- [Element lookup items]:
***

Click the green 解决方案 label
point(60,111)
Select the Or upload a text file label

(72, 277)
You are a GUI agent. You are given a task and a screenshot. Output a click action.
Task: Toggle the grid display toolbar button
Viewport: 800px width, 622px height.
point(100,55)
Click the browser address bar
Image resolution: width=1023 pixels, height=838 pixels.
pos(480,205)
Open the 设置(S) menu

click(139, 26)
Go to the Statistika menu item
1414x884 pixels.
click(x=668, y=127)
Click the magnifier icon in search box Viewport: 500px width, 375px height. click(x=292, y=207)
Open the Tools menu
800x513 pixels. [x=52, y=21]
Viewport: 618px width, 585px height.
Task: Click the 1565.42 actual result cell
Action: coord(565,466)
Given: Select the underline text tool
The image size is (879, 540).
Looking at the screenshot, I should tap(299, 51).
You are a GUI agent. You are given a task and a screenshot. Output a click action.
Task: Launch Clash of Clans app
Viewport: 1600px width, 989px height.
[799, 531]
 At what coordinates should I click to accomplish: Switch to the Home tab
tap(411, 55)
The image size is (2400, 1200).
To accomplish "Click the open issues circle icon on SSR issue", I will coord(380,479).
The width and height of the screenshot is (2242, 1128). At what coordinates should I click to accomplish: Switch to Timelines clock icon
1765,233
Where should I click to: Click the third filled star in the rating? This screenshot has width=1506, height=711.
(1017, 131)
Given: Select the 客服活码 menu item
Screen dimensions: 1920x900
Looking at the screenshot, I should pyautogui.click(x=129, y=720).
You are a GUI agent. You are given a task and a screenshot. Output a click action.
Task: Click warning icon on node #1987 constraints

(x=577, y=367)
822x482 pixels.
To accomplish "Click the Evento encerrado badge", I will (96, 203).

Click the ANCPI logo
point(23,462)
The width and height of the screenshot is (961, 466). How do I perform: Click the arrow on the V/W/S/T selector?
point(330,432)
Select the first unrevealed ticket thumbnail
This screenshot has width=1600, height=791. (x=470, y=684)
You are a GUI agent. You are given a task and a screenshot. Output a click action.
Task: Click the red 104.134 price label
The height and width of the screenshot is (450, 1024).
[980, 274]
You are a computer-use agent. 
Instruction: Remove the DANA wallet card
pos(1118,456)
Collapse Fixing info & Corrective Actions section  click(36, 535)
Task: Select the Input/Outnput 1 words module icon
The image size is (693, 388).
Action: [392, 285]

***

- [INSTRUCTION]: Retype every line of the items above word for word.

- [CORRECT OUTPUT]:
Click the green 解决方案 label
point(60,111)
Select the Or upload a text file label

(72, 277)
You are a GUI agent. You are given a task and a screenshot. Output a click action.
Task: Toggle the grid display toolbar button
Viewport: 800px width, 622px height.
point(100,55)
Click the browser address bar
Image resolution: width=1023 pixels, height=838 pixels.
pos(480,205)
Open the 设置(S) menu

click(139, 26)
Go to the Statistika menu item
1414x884 pixels.
click(x=668, y=127)
Click the magnifier icon in search box Viewport: 500px width, 375px height. click(x=292, y=207)
Open the Tools menu
800x513 pixels. [x=52, y=21]
Viewport: 618px width, 585px height.
Task: Click the 1565.42 actual result cell
Action: coord(565,466)
Given: Select the underline text tool
The image size is (879, 540).
Looking at the screenshot, I should tap(299, 51).
You are a GUI agent. You are given a task and a screenshot. Output a click action.
Task: Launch Clash of Clans app
Viewport: 1600px width, 989px height.
[799, 531]
 At what coordinates should I click to accomplish: Switch to the Home tab
tap(411, 55)
The image size is (2400, 1200).
To accomplish "Click the open issues circle icon on SSR issue", I will coord(380,479).
The width and height of the screenshot is (2242, 1128). At what coordinates should I click to accomplish: Switch to Timelines clock icon
1765,233
Where should I click to: Click the third filled star in the rating? This screenshot has width=1506, height=711.
(1017, 131)
Given: Select the 客服活码 menu item
Screen dimensions: 1920x900
Looking at the screenshot, I should pyautogui.click(x=129, y=720).
You are a GUI agent. You are given a task and a screenshot. Output a click action.
Task: Click warning icon on node #1987 constraints

(x=577, y=367)
822x482 pixels.
To accomplish "Click the Evento encerrado badge", I will (96, 203).

Click the ANCPI logo
point(23,462)
The width and height of the screenshot is (961, 466). How do I perform: Click the arrow on the V/W/S/T selector?
point(330,432)
Select the first unrevealed ticket thumbnail
This screenshot has width=1600, height=791. (x=470, y=684)
You are a GUI agent. You are given a task and a screenshot. Output a click action.
Task: Click the red 104.134 price label
The height and width of the screenshot is (450, 1024).
[980, 274]
You are a computer-use agent. 
Instruction: Remove the DANA wallet card
pos(1118,456)
Collapse Fixing info & Corrective Actions section  click(36, 535)
Task: Select the Input/Outnput 1 words module icon
The image size is (693, 388).
Action: [392, 285]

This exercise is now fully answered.